I watched a very dramatic demonstration the other day. It was part of a promotion by a supplier of polymer interlayers. The subject of the demonstration was glass balustrading. Now, you may think – “Oh, glass balustrading, I’ve seen some of those panels at the front of so and so’s balcony on the second floor” or, “Oh yes, there were a few panels around so and so’s swimming pool”, and draw the conclusion that it is a small, or limited, market. However, the next time you are at some International Air terminal, for example, take a look around you – there are acres of glass panels serving as balustrading along multiple mezzanine floors and stairwells. As I have mentioned before, it is a modern architectural aesthetic that provides you with more views around the often splendid interior of the terminal, and provides Airport Security with better views of you and whatever you are up to.
The demonstration was in order to show off a certain rigid polymer interlayer and its benefits. Firstly I was asked to rest my arm on the top edge of a thick (10mm) toughened glass panel propped standing upright on the floor, and to lean with a little weight. The demonstrator used a little pointed tool to punch the glass and it exploded into a million pieces under me, simply disappearing and leaving me to quickly regain my balance. If I had actually been leaning, balanced against the glass and it was a 1st floor (or higher) balustrade panel, I would have gone over the edge: no question. The next demo was with a similarly heavy piece of toughened glass, but with a heavy, but standard, PVB interlayer to hold all those fragments together. Leaning on it again, when it was struck with the point it fragmented but held together, and sagged badly under my weight. Once again, if I’d been supporting my weight against it I would have gone over the edge. In the next demo the toughened glass was laminated using the special rigid Polymer. When broken the whole panel stayed where it was, holding my weight. Point made.
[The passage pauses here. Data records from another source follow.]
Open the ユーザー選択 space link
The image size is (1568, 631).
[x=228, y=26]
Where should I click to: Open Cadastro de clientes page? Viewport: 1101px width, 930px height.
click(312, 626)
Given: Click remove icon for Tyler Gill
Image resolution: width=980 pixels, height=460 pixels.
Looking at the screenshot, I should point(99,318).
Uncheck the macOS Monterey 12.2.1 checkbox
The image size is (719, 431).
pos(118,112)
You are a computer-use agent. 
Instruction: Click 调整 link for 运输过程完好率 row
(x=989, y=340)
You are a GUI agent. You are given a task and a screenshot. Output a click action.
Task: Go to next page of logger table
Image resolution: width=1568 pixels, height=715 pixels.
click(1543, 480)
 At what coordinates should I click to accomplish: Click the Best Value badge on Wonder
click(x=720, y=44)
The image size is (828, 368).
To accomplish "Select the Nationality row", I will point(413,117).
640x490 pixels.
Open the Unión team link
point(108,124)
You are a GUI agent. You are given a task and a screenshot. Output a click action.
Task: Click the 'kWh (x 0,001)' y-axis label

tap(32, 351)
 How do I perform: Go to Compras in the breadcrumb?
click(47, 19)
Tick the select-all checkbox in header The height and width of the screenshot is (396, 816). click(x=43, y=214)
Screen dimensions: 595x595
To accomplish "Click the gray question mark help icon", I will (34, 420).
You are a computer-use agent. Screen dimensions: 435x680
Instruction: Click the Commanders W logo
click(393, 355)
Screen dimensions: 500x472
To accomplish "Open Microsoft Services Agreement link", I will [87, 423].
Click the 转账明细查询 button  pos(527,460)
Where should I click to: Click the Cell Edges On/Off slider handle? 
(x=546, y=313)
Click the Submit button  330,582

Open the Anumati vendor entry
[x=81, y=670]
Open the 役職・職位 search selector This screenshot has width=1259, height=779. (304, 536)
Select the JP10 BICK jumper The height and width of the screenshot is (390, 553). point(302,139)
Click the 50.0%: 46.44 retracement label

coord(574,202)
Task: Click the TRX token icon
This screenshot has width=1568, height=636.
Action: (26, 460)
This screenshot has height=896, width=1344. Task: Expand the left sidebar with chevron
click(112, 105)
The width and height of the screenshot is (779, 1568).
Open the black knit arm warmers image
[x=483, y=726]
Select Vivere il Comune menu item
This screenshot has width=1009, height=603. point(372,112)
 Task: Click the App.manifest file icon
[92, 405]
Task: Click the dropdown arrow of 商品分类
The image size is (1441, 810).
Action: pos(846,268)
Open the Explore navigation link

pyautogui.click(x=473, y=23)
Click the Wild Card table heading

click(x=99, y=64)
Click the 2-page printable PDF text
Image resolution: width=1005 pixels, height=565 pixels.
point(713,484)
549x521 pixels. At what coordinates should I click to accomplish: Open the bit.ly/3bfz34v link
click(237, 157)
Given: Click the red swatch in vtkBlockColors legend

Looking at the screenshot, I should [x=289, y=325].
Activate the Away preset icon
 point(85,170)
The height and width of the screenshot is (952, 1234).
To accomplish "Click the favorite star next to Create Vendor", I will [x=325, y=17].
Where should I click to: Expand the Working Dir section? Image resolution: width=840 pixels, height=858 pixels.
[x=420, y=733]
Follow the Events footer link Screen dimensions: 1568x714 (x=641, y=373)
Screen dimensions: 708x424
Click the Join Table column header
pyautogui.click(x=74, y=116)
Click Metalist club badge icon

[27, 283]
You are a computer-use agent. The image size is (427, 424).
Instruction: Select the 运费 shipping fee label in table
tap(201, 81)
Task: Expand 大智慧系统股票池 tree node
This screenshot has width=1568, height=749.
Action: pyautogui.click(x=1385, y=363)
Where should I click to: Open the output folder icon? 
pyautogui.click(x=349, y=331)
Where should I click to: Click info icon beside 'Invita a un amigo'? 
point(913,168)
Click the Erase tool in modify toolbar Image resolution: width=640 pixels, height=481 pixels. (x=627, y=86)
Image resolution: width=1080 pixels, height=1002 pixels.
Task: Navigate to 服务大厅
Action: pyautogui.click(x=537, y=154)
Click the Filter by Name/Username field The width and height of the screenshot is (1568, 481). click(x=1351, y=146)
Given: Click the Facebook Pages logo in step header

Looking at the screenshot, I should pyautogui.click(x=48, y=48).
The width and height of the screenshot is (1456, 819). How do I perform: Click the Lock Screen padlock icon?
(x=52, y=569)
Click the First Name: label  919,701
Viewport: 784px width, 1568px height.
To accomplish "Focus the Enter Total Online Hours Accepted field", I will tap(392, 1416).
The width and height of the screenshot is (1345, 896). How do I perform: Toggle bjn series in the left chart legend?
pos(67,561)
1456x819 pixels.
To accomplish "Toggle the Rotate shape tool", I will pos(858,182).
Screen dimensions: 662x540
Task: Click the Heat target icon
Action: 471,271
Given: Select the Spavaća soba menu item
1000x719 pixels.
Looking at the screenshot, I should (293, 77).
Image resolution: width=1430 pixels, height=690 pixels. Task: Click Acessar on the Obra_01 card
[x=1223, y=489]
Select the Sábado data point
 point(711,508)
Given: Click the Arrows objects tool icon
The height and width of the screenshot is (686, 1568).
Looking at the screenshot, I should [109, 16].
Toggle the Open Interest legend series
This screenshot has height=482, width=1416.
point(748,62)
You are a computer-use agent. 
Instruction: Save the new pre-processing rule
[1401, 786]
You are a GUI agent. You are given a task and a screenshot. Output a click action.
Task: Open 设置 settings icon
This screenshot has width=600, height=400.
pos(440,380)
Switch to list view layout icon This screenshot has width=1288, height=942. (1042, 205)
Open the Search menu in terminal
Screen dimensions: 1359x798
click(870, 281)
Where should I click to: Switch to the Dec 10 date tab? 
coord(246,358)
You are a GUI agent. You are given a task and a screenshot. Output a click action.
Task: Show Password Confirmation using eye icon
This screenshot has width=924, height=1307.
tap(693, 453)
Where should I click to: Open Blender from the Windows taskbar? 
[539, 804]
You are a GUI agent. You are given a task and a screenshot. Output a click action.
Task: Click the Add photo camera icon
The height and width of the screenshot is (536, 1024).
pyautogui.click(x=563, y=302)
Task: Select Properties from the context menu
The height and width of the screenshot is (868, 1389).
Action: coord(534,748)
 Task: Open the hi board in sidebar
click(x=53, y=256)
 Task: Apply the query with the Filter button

Glass balustrading panels will usually have their edges exposed top and sides, on show for all to see and touch. It is imperative that not only should the glass edges be polished smooth, but that the laminated interlayer is finished neatly, giving an overall tidy appearance to the edge. At Custom Glass Products we take pride in our edge finish, as discerning clients will always look for this property in glass balustrading. Strong, neat and smooth. Just how I like my whisky.